> _EXERCISE SET_
1. In the excerpt on the construction of Fort Zachary Taylor, how many men could the troop barracks hold?
2. List every measurement stated in feet in the excerpt on the construction of Fort Zachary Taylor, along with what each one measures.
3. Extend the excerpt on the construction of Fort Zachary Taylor, picking up after its final sentence.

> _EXCERPT_
---------------

The United States Army Corps of Engineers leased slaves from local slave-owners for construction of the fort and its neighbor Fort Jefferson. This resulted in an influx of enslaved peoples into the immediate area as, before the construction of the fort, there were no large agricultural ventures and thus not a high demand for slaves, marine salvage being the main industry. By some estimates, the number more than quadrupled from fewer than 90 enslaved people in Key West before construction to over 400 after.

The fort's foundation consists of oolitic limestone and New England granite. Its 5 ft thick walls rose 50 ft above mean low water and included two tiers of casemates with a terreplein or barbette at the top. Three seaward curtains 495 ft between bastions, each containing 42 guns on three levels, were augmented by a land-facing gorge. Troop barracks were built into this gorge with a capacity for 800 men. At either end of the barracks was a large gunpowder magazine while a sally port was located in the center, connected to land by a 1,200 ft causeway. Rainwater was collected in underground cisterns along the perimeter of the fort. Yellow fever epidemics and material shortages slowed construction of the fort, which continued throughout the 1850s. The Pensacola, Florida, firm of Raiford and Abercrombie provided bricks for Fort Zachary Taylor and Fort Jefferson, which was under construction at the same time.

---------------

> _DATA RECORDS_
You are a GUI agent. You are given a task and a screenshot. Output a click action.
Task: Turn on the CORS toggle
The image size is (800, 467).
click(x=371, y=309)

---------------

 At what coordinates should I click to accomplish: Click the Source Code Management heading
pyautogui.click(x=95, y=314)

---------------

> _EXPECTED RESPONSES_
1. 800 men.

2.
- 5 ft: the thickness of the walls
- 50 ft: the height of the walls above mean low water
- 495 ft: the length of each seaward curtain between bastions
- 1,200 ft: the length of the causeway connecting the sally port to land

3.
Even before the onset of the American Civil War in April 1861, the United States government recognized the importance of holding Fort Taylor if the Southern states seceded. An official report to the United States Secretary of War on December 28, 1860, stated that: "Lieutenant-General Scott will further ask the attention of the Secretary to Forts Jefferson and Taylor, which are wholly national, being of far greater value even to the most distant points of the Atlantic coast ... than to the State of Florida. There is only a feeble company at Key West for the defense of Fort Taylor." At midnight on January 13, 1861, Union Captain John Milton Brannan moved his 44 men of the 1st U.S. Artillery Regiment from Key West Barracks to Fort Taylor. Despite having no orders to do so, Captain Brannan took the initiative in manning the fort to prevent it from falling into Confederate hands. It became a key outpost for threatening blockade runners during the Union blockade. Major William H. French arrived in April 1861 with his artillery unit.

In 1898, the fort was reduced to two stories and Battery Osceola was added to the south casemate. The battery consisted of two 12-inch M1895 guns. The Civil War-era guns were used as fill, being buried within the new battery to save on materials. Battery Adair was added to the west casemate and included four 3-inch M1898 15-pounder rapid-fire rifles.

The fort was heavily used again during the Spanish–American War (1898), World War I (1917–1918), World War II (1941–1945), and the Cuban Missile Crisis (1962).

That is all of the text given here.